Limerick Workshop

2011 Limerick Workshop Program

W3C Workshop Program:
A Local Focus for the Multilingual Web
21-22 September 2011, Limerick, Ireland

Workshop sponsors

Become a sponsor.

The MultilingualWeb project is looking at best practices and standards related to all aspects of creating, localizing and deploying the Web multilingually. Coordinated by the W3C, the project aims to raise the visibility of existing best practices and standards and identify gaps. This third workshop in Limerick, Ireland, was hosted by the University of Limerick. The workshop was co-located with the 16th Annual LRC Conference.

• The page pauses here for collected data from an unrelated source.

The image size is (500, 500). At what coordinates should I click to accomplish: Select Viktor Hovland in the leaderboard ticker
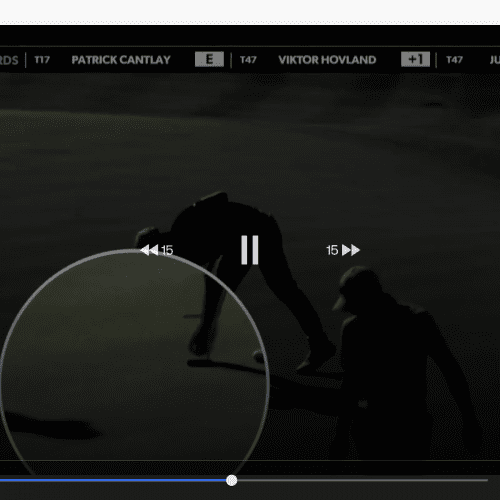pyautogui.click(x=327, y=60)
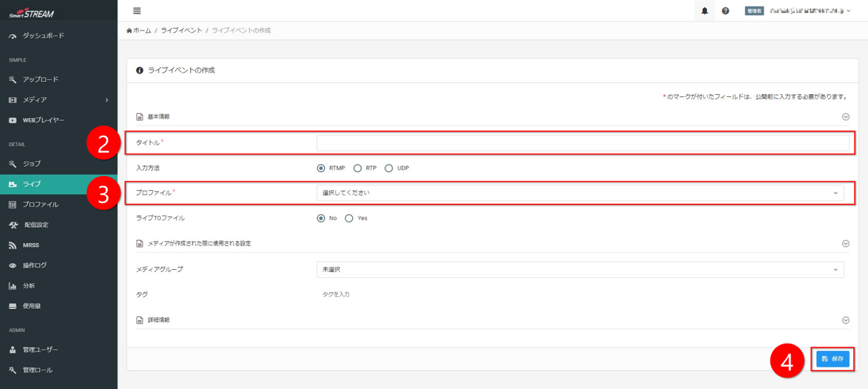Click the home icon in breadcrumb
The height and width of the screenshot is (389, 868).
[129, 30]
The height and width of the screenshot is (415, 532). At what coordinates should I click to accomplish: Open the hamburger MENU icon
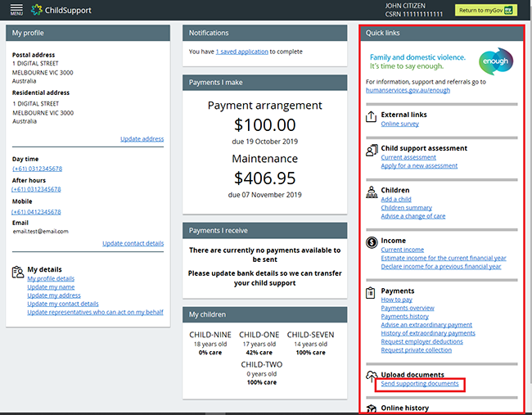point(16,11)
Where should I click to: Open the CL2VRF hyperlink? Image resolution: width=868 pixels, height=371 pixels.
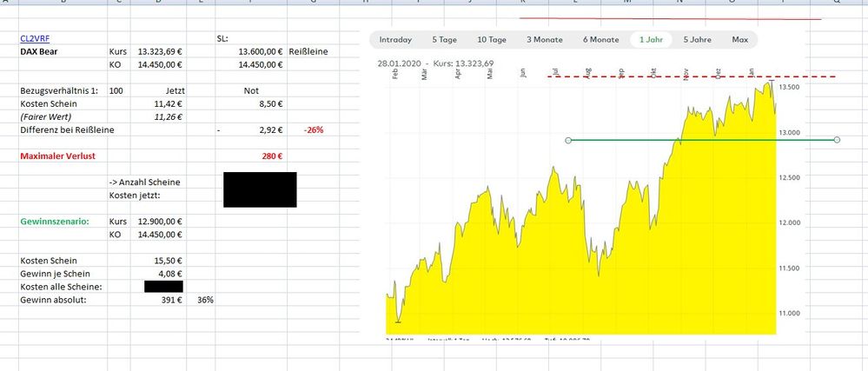36,38
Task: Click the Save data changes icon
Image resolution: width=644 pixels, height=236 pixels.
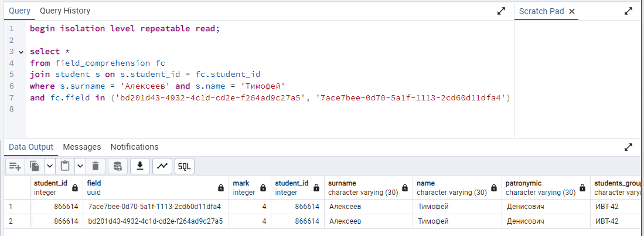Action: (118, 166)
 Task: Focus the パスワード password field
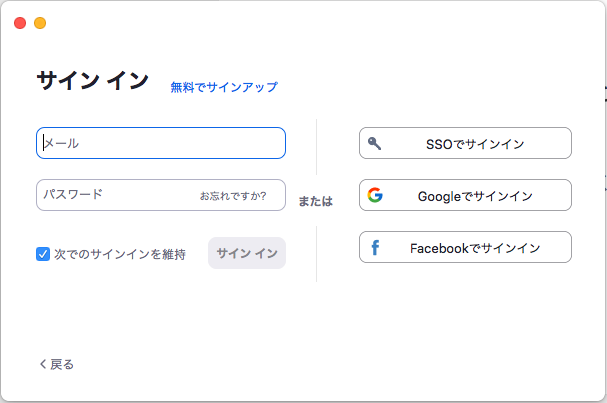tap(161, 195)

Each main session on the first day contained a series of 15 minute talks followed by some time for questions and answers. On the second day, the workshop lasted for the morning only, and was dedicated to an Open Space discussion forum, where participants can discuss the themes of the workshop in breakout sessions. This was organized by TAUS. All attendees participated in all sessions.

The IRC log is the raw scribe log, which has not undergone careful post-editing and may contain errors or omissions. It should be read with that in mind. It constitutes the best efforts of the scribes to capture the gist of the talks and discussions that followed, in real time. IRC was used not only to capture notes on the talks, but can be followed in real time by remote participants, or participants with accessibility problems. People following on IRC can also add contributions to the flow of text themselves.

Where no link is provided to slides, we are still waiting to receive them. Some video links are unavailable because the speaker requested it. In two cases the speaker was unable to attend the workshop, but their slides are available. You can also find links to all videos on the VideoLectures workshop page. Thanks to VideoLectures for hosting the videos.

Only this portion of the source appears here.